— DIRECTIONS —
Word for word, restate the records that come next, omitting the images.

:: RECORD SET

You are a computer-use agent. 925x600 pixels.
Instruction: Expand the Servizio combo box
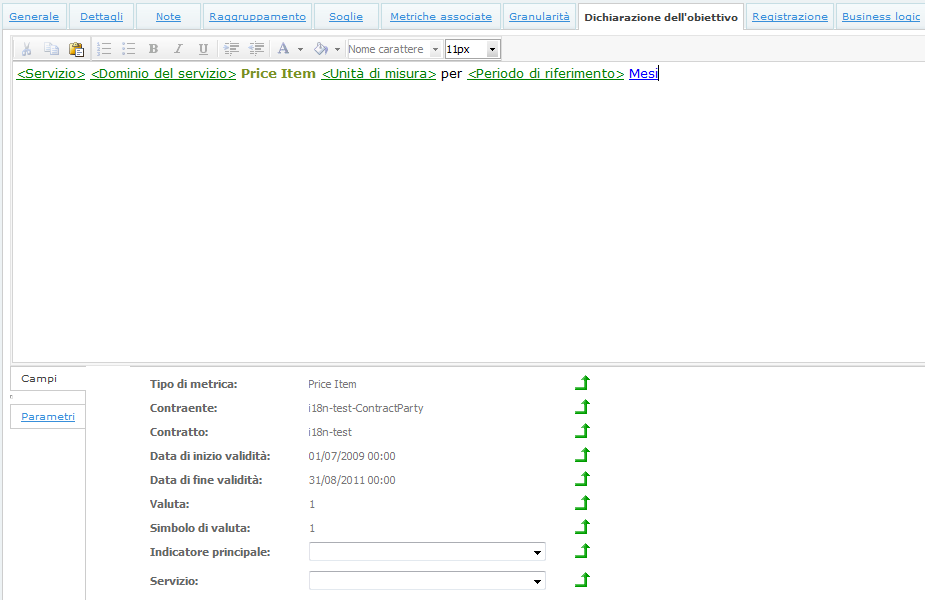pos(538,581)
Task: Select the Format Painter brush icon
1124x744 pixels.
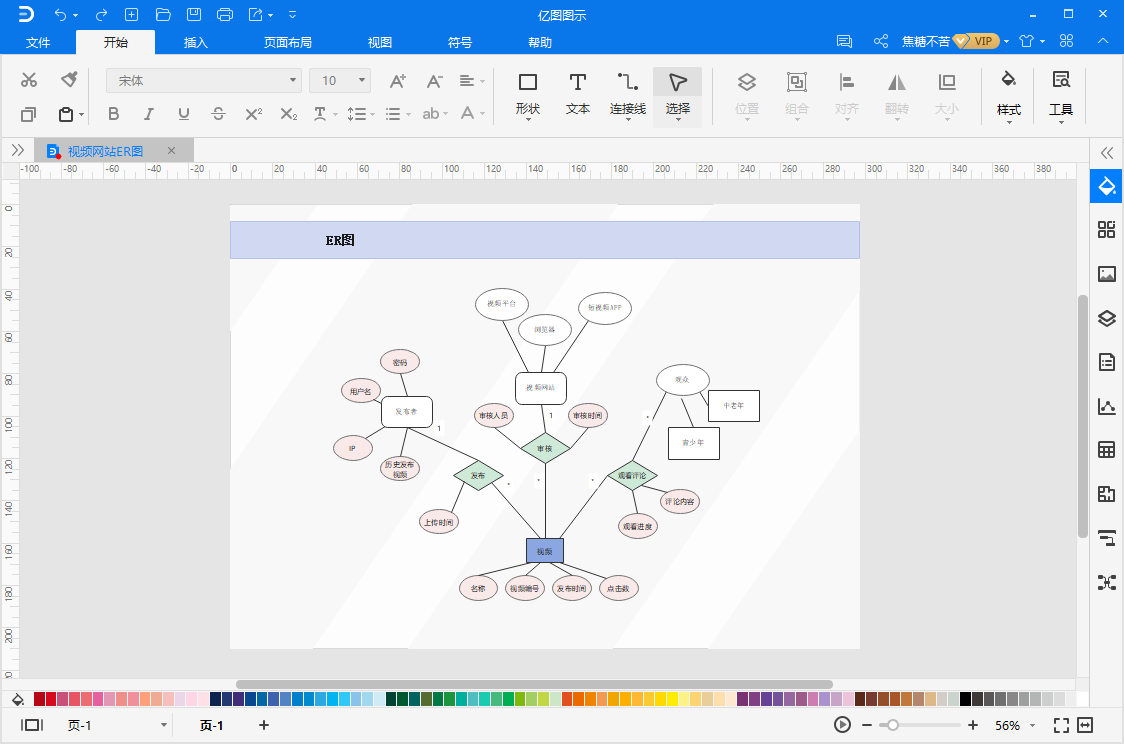Action: 69,80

::::

— EXERCISE OUTPUT —
You are a computer-use agent. 925x600 pixels.
Instruction: Expand the Servizio combo box
pos(538,581)
Task: Select the Format Painter brush icon
1124x744 pixels.
Action: 69,80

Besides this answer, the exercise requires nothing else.